Task goal »
Starting with the line that contains "Where should I click to: Open" and stopping after the line that contains "Task: Open the Profile tab", return each line below exactly as written, with no others.

Given data »
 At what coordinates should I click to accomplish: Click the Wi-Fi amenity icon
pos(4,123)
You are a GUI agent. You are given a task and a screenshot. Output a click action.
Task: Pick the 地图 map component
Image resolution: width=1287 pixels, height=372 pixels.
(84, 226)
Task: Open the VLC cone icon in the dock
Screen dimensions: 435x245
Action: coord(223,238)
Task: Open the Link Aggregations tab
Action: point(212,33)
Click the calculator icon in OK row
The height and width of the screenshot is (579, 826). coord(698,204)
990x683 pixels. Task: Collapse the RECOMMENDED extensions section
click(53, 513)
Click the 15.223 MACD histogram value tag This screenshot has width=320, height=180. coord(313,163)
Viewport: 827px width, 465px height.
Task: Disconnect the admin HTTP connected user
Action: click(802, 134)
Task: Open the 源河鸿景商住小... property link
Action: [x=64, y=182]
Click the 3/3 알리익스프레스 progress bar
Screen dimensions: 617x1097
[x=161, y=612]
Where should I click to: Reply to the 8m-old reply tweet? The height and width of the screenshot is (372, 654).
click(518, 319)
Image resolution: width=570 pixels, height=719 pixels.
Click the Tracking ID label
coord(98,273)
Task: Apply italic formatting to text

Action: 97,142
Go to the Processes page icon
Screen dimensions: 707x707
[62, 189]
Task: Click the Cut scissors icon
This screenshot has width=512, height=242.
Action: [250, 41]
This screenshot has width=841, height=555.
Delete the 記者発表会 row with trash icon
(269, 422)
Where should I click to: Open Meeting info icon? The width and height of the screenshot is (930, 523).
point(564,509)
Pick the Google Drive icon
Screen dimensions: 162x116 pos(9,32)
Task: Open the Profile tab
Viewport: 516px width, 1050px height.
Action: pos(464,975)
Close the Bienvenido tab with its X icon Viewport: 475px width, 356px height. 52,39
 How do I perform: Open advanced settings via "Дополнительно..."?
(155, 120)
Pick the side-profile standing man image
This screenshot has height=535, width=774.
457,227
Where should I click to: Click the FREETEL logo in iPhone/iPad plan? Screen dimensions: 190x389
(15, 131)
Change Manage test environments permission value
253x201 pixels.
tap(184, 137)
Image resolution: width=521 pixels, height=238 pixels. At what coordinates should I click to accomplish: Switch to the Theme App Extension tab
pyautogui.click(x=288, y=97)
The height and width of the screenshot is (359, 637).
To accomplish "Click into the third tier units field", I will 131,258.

Worked solution »
Where should I click to: Open Meeting info icon? The width and height of the screenshot is (930, 523).
point(564,509)
Pick the Google Drive icon
Screen dimensions: 162x116 pos(9,32)
Task: Open the Profile tab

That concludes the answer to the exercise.